The simple text tattoo is not often considered part of overt symbolism, even though many of the most famous tattoos depend on it. Take, for example, “Semper Fi”, short for the U.S. Marine corp slogan Semper Fidelis or “Always Faithful” in Latin. While the symbolism of a text-based tattoo seems like it should be obvious, this two word slogan carries an immense amount of history, military esprit de corps, and camaraderie with it. Given the vast range of textual sources from which these types of tattoos can come, their variety is enormous. Even in today’s burgeoning tattoo culture and the spread of ever larger tattoo pieces, textual tattoos continue to be a staple in the syllabary of tattoos — a choice that likely goes back to the dawn of the first writing systems.

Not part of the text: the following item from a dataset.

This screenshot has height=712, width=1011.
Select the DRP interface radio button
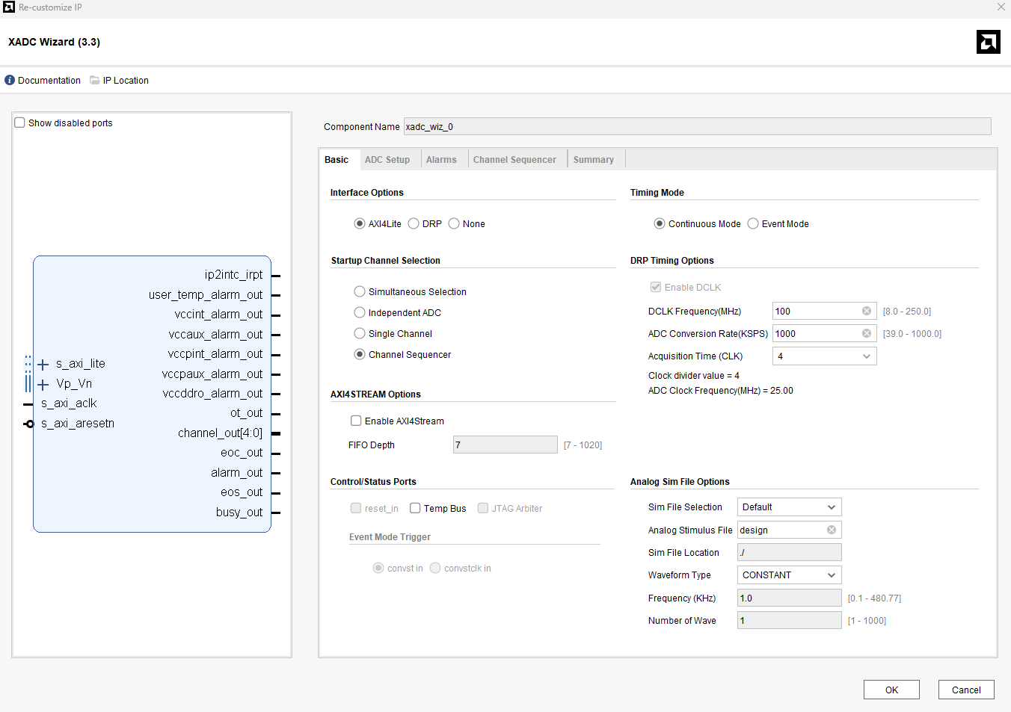click(x=414, y=224)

An interesting anecdote from a Chinese writer named Kong Pingzhong, who flourished during the Song Dynasty in 1065, tells of an official in the Bureau of Military Affairs in the Palace Secretariat who was tattooed with lines of poetry. However, we also know that tattoos in China also included penal tattoos, marks of identification, as well as proclamations of loyalty. The parallels with modern military tattooing are uncanny. Particularly in tattoo parlors near military bases, identification tattoos on the upper inside of the arm that may include military serial numbers, religious affiliations, or blood types are still being done. Even commemorative tattoos with only a name, plus birth and death dates, can tell a poignant story of loss.
Military mottos, indeed mottos of all sorts, have made many appearances, from “Death Before Dishonor” to “Carpe Diem.” Mariners from the age of tall ships would tattoo a reminder on the fingers of their hands: “hold” on the one hand “fast” on the other hand, something they or their comrades might see as they climbed the rigging. Today’s variants on that tattoo include “love” and “hate” or even “rock” and “roll”.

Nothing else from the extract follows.